Your output should reproduce each entry exactly, with none of its pictures.
### INFORMATION SUPPLIED
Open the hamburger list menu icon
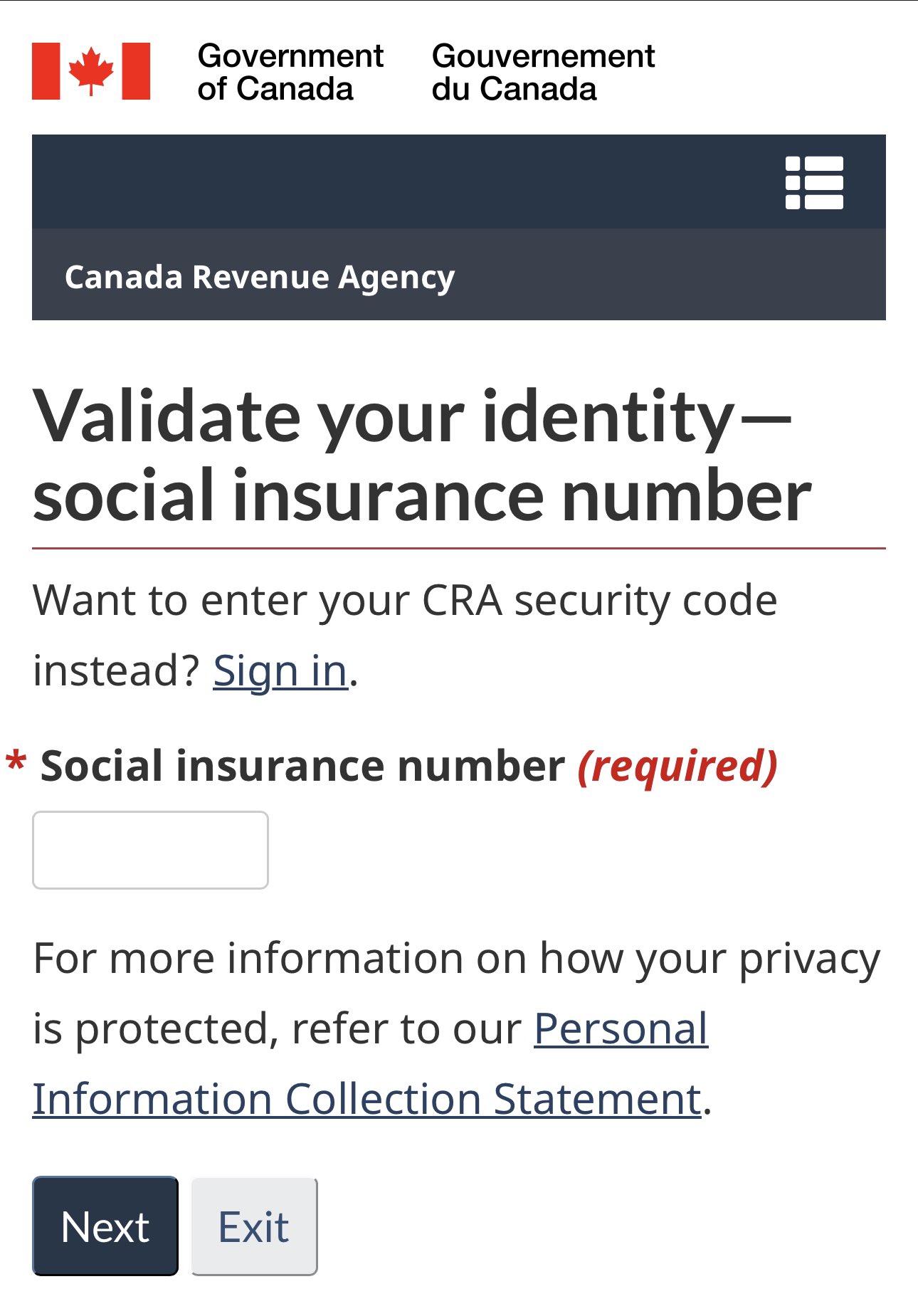The width and height of the screenshot is (918, 1316). tap(814, 182)
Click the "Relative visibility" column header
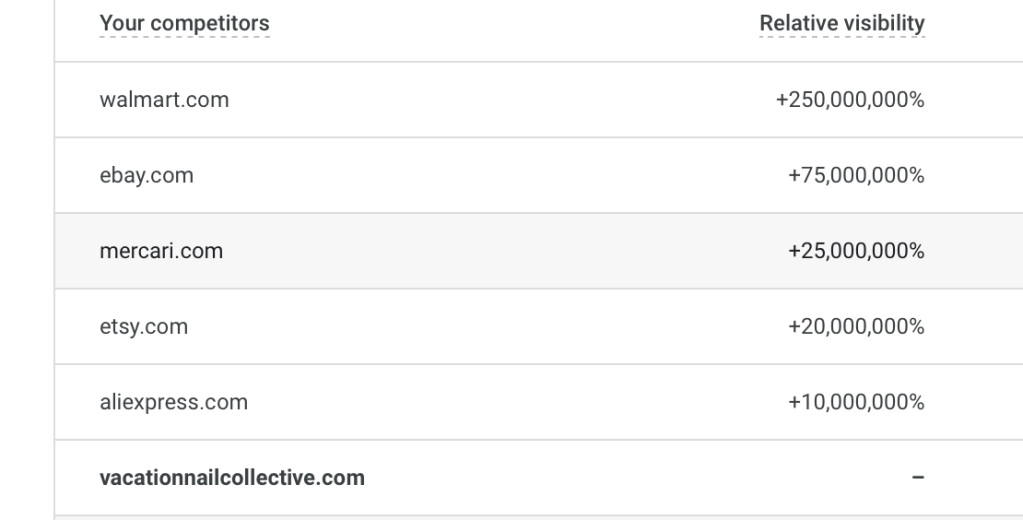 click(842, 23)
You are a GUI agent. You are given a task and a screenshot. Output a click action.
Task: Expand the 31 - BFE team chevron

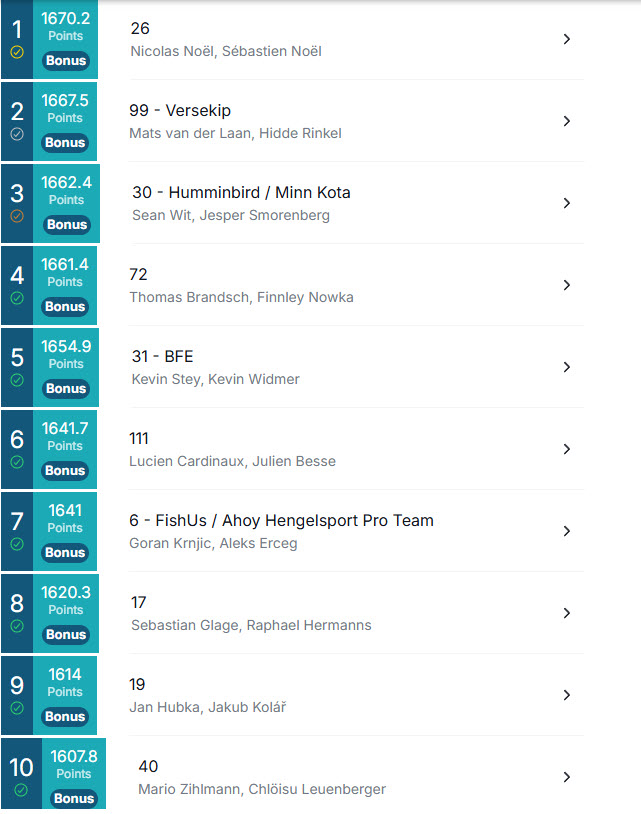tap(567, 367)
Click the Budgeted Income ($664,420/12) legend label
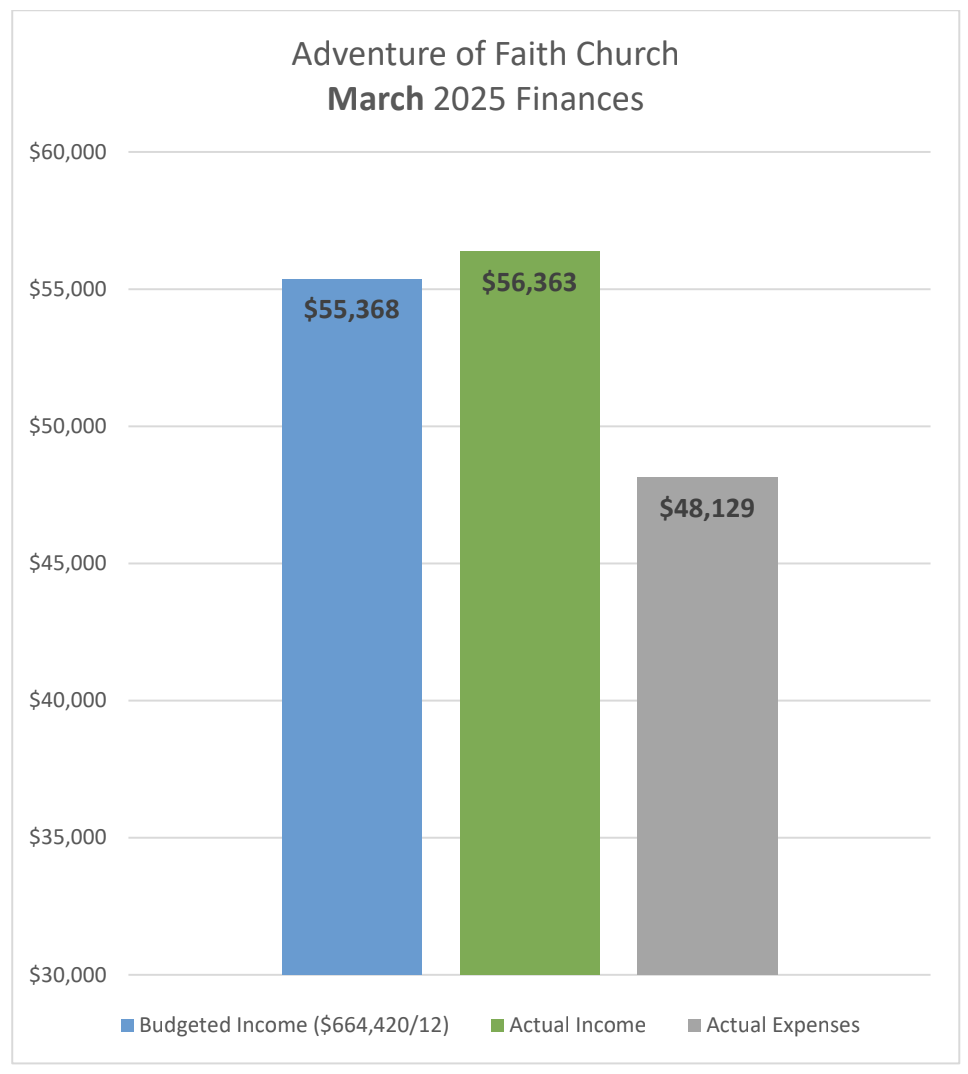Image resolution: width=968 pixels, height=1074 pixels. click(294, 1025)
######
* _COMPLETED EXERCISE_
Open the hamburger list menu icon
The width and height of the screenshot is (918, 1316). tap(814, 182)
Click the "Relative visibility" column header
 click(842, 23)
You are a GUI agent. You are given a task and a screenshot. Output a click action.
Task: Expand the 31 - BFE team chevron

tap(567, 367)
Click the Budgeted Income ($664,420/12) legend label
Image resolution: width=968 pixels, height=1074 pixels. click(294, 1025)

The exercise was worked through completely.